Attention, si vous n'avez pas vu le film (ce que je vous conseille vivement de faire), ce qui suit contient des spoilers!Un exemple : une mère emmène sa petite fille (de 18 mois je crois) qui a 40 de fièvre à l'hôpital le plue proche de chez elle. En France, au Canada, en Grande-Bretagne, l'enfant est pris en charge et soigné, surtout qu'une telle fièvre est dangereuse pour elle. Hé bien cette mère s'est vu refuser les soins envers sa petit fille, elle a dû l'emmener dans un hôpital plus éloigné mais agréé par sa compagnie d'assurance. Résultat : la petie fille est morte durant son transfert... Elle aurait été française, elle serait encore en vie!
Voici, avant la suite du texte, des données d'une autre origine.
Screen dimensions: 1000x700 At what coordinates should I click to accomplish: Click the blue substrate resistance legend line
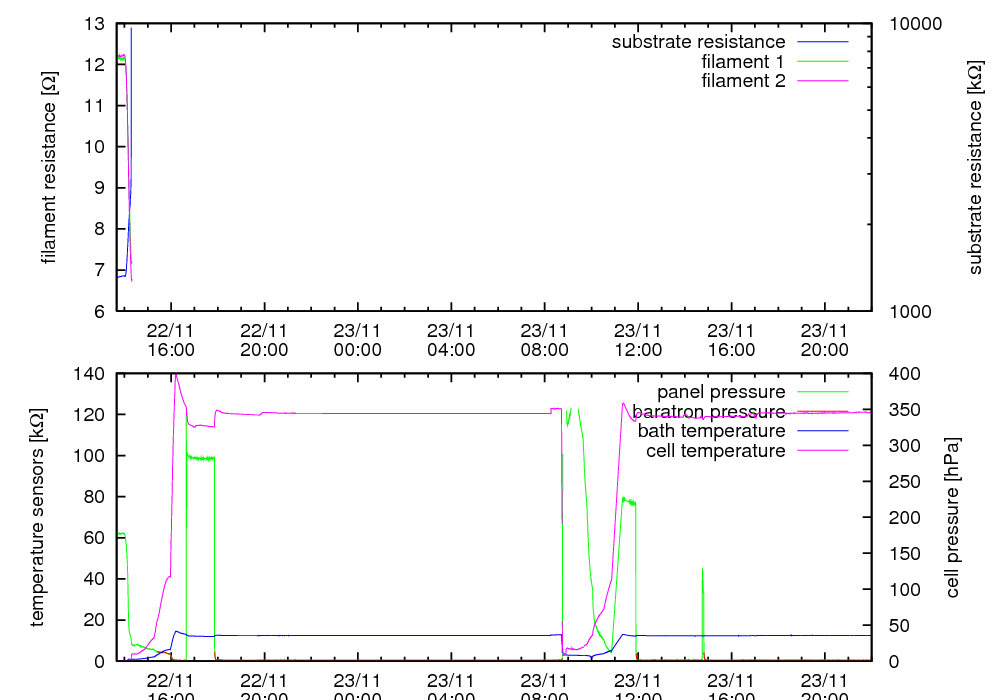(x=822, y=42)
Autre exemple : une jeune femme de 22 ans a un cancer. Dommage pour elle, c'est rare d'avoir un cancer si jeune, c'est donc pour cette raison que sa compagnie d'assurance lui refuse le remboursement des soins qu'elle ne peut payer toute seule. Alors soit elle se résigne à ne pas avoir de traitement, donc à mourir, soit elle part se soigner au Canada en épousant un canadien pour pouvoir bénéficier de son système de soins. C'est ce qu'elle fait, mais c'est illégal. D'ailleurs à la fin du film, une adresse est donnée, pour les américains qui ont besoin de soins médicaux mais qui n'y ont pas accès, pour épouser un ou une canadien(nne) afin d'être soigné.
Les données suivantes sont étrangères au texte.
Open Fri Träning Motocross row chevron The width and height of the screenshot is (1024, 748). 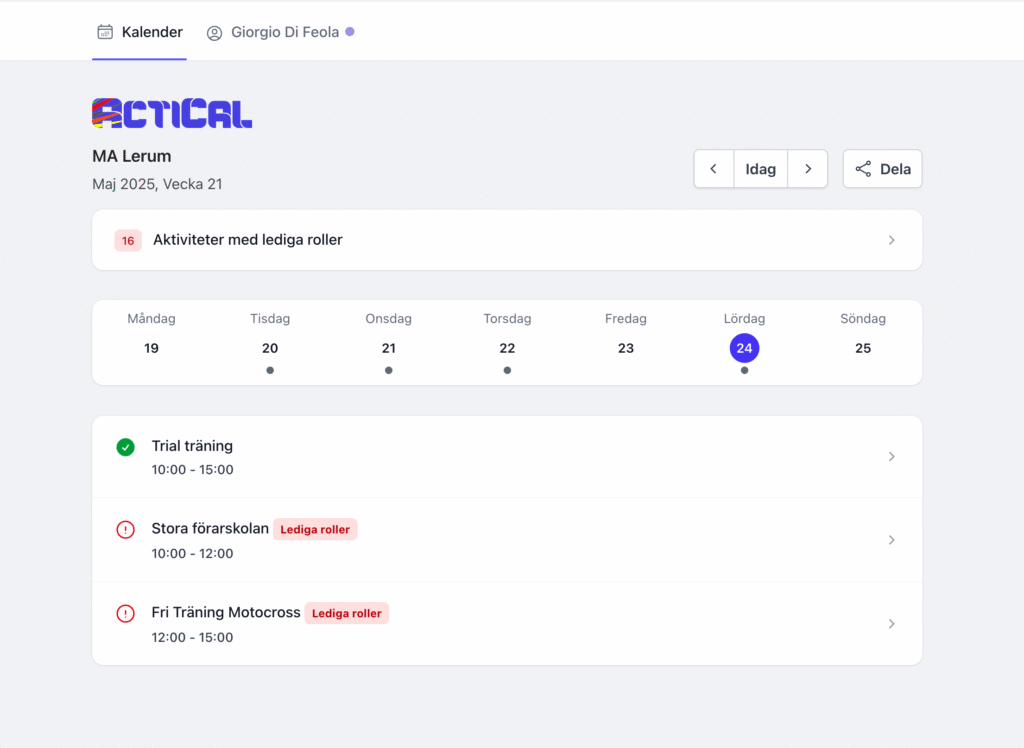[x=891, y=624]
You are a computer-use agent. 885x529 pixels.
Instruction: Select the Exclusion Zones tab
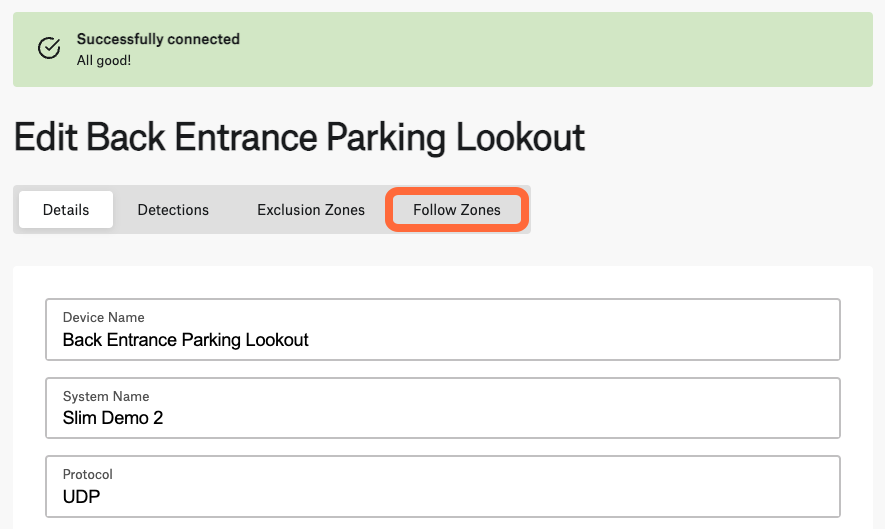(x=310, y=209)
Une des choses qui m'a le plus secouée (outre les témoignages de gens qui ont perdu des êtres chers car les soins leur ont été refusés, même s'ils ont une assurance-santé) c'est que les gens qui vont à l'hôpital mais n'ont pas les moyens de payer les soins, hé bien, on les vire en douce! Certains sont refusés dès l'entrée, mais les blessés graves, ceux qui ont eu un accident de la route par exemple, et qui sont quand même pris en charge un minimum à l'hôpital, dès qu'on sait qu'ils n'ont pas d'argent pour payer les soins, sont mis dans un taxi et lâchés en pleine rue devant un dispensaire pour indigents.
C'est par exemple le cas d'une femme, une côte et la clavicule cassée, des points de suture sur la moitié du crâne, qui est amenée par un taxi depuis l'hôpital et se retrouve lâchée en pleine rue, complètement déboussolée et souffrante, laissée là comme un tas de déchets.
Ce qui a dû le plus choquer les américains, j'imagine, ce sont tous les "héros" du 11 septembre, tous les volontaires qui ont mis leur santé en péril pour sauver des vies. Ils ont des séquelles à vie, suite aux actions qu'ils ont menées dans les ruines des tours. Ceux-ci sont égalemnt des abandonnés du système de santé américain. Là où le côté provoc' de Michael Moore intervient, c'est qu'il leur propose d'aller se faire soigner à Guantanamo! Ils bifurqueront en fait vers Cuba où ils trouveront un accès aux soins! (le comble!!!)
La seule chose que je reprocherai au film, c'est durant le moment où Michael est en France pour se renseigner et recueillir des témoignages sur notre système de santé, il présente une famille française qui gagne 6000€/mois comme une famille moyenne, ce qui n'est pas du tout le cas... m'enfin ça ne change rien au propos du film.
Ce qui peut déplaire aussi, c'est que Michael a payé les soins médicaux de la femme d'un de ses détracteurs sur le ouèb (qui lui consacre un blog) en lui faisant parvenir un chèque anonyme... il devait fermer son blog, n'ayant plus les moyens nécessaires de le faire perdurer, devant assumer les soins (pratiqués selon des tarifs astronomiques come c'est la règle aux USA) pour sa femme. Certains y verront une manière d'en faire son obligé, moi j'y vois une manière de le rallier à sa cause.
M'enfin bon, quoi qu'on puisse penser de la personne de Michael Moore et de ses méthodes, ce film a au moins le mérite de pointer des pratiques révélatrices de la volonté de faire passer le profit avant la vie des gens, en toute légalité. Je ne sais pas trop coment le film a été reçu aux USA, mais il a dû être mal digéré, tant du côté des démocrates que des républicains.